▶ Task prompt
Look below for the line that has "Given: Click the ProNumFac comment cell". Set down the lines from there through the line that has "Task: Click the scrollbar up arrow", exactly as written.
☆ ☆ ☆ ☆ ☆ ☆ ☆
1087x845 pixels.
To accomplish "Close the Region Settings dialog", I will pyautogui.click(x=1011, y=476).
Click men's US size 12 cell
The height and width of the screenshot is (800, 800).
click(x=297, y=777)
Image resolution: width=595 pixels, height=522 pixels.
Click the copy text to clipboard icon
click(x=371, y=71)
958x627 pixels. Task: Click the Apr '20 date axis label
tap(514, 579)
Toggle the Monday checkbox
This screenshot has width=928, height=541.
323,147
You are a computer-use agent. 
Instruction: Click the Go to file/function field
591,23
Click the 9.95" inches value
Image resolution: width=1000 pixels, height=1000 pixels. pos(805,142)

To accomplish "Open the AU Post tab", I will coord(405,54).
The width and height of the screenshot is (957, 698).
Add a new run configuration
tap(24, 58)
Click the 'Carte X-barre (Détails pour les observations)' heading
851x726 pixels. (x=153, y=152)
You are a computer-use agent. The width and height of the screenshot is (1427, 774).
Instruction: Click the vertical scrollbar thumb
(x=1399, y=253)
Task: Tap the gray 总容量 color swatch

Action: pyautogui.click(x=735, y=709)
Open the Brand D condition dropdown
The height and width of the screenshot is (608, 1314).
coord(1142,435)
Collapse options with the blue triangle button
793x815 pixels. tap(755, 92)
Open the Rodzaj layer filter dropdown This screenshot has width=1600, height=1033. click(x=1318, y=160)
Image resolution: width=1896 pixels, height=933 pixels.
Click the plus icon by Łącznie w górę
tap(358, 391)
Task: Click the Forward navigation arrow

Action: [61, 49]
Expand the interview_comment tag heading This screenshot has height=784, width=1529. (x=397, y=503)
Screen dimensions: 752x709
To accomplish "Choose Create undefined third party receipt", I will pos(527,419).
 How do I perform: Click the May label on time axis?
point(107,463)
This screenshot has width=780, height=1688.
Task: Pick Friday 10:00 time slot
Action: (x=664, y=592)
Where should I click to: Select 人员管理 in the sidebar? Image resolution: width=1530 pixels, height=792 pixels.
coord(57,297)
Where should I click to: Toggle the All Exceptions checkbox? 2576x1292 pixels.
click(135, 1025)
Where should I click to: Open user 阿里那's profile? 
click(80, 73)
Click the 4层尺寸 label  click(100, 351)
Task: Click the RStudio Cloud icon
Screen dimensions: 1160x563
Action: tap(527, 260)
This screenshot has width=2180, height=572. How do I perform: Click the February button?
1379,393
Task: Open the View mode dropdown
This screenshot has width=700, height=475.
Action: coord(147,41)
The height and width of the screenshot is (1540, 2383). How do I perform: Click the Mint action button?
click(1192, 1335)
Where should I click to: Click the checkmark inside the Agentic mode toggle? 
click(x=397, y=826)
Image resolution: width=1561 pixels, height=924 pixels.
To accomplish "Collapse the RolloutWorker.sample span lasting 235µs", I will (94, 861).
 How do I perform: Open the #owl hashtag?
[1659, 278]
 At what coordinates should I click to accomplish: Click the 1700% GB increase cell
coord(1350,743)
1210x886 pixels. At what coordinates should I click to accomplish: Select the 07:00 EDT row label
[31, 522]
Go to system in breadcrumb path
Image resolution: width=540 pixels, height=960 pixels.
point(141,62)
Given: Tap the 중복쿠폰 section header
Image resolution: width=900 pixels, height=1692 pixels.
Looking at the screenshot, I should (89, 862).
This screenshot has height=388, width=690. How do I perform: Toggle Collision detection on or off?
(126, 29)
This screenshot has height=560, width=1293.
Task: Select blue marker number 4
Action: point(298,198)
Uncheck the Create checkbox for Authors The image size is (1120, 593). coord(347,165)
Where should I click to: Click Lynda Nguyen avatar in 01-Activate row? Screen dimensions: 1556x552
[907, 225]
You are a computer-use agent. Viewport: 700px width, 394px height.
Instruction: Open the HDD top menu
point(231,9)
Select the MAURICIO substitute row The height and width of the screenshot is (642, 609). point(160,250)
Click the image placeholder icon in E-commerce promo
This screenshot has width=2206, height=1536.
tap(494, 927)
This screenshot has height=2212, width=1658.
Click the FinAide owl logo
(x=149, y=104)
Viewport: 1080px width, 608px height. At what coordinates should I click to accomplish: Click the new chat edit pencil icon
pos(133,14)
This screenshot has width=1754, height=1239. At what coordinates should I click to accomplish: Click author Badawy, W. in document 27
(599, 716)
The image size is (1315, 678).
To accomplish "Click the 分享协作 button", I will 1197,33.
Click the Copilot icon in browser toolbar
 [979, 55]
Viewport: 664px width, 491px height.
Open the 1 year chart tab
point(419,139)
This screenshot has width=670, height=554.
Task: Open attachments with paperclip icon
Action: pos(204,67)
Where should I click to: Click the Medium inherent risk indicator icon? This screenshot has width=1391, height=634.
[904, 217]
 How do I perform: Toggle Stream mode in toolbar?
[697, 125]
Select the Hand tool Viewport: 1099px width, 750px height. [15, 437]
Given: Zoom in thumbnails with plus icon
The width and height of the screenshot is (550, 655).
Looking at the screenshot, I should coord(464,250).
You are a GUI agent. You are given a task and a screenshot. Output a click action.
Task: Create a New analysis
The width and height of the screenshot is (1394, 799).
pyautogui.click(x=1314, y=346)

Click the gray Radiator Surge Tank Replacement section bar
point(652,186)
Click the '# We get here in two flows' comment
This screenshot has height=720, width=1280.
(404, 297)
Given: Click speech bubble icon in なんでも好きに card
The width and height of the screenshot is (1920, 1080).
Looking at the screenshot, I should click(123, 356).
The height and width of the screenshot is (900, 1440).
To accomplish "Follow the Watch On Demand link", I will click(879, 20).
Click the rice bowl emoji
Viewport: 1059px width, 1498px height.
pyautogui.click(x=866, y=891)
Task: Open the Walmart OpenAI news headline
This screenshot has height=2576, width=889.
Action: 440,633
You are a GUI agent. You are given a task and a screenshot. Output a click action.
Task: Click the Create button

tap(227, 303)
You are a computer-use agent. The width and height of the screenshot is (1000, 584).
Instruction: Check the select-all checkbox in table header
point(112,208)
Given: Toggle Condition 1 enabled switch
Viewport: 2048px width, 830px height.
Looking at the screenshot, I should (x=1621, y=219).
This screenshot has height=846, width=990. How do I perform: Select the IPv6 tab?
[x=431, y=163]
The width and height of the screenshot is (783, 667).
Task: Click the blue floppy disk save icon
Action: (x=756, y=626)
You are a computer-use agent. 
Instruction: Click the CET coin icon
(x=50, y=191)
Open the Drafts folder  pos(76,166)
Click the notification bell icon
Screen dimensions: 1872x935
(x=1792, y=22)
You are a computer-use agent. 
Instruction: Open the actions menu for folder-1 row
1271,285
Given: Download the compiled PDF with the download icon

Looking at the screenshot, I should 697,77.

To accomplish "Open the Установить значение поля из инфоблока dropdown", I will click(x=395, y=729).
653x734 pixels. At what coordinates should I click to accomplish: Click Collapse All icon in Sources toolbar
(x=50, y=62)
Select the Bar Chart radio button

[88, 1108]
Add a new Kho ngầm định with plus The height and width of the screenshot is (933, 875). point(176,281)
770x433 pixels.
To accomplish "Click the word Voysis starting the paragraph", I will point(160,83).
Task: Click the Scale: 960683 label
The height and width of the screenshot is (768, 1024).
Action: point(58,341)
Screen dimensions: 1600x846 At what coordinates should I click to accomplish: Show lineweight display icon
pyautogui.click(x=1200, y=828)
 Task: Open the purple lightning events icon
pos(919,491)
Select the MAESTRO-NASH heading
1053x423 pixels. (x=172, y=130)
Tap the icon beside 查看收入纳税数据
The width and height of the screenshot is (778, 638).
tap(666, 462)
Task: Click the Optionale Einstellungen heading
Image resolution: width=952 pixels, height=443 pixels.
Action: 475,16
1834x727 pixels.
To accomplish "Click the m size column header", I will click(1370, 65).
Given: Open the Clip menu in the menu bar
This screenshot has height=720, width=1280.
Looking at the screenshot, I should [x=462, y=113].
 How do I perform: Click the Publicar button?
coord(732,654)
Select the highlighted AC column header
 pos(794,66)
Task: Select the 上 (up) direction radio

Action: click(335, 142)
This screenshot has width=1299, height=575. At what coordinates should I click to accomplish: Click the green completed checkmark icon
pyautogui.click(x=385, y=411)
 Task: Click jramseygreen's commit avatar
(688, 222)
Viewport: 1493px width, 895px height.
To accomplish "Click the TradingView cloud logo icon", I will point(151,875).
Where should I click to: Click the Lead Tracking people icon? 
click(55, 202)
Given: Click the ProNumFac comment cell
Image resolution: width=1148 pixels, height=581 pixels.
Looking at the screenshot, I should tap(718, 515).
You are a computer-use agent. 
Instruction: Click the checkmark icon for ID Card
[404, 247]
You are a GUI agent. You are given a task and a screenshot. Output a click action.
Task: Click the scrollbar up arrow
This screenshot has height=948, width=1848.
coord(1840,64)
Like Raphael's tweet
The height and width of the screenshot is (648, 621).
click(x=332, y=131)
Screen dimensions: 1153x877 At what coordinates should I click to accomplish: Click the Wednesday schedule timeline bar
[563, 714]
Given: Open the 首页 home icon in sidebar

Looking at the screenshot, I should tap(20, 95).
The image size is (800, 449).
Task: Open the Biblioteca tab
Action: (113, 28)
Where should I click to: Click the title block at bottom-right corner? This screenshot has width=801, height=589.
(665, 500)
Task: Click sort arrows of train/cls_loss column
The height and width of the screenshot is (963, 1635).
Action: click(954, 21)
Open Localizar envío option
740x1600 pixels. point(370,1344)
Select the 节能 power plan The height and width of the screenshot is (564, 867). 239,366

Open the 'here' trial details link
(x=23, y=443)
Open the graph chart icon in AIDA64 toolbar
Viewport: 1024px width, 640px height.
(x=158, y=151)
☆ ☆ ☆ ☆ ☆ ☆ ☆
▶ Reply to the exercise
Given: Click the ProNumFac comment cell
Image resolution: width=1148 pixels, height=581 pixels.
Looking at the screenshot, I should tap(718, 515).
You are a computer-use agent. 
Instruction: Click the checkmark icon for ID Card
[404, 247]
You are a GUI agent. You are given a task and a screenshot. Output a click action.
Task: Click the scrollbar up arrow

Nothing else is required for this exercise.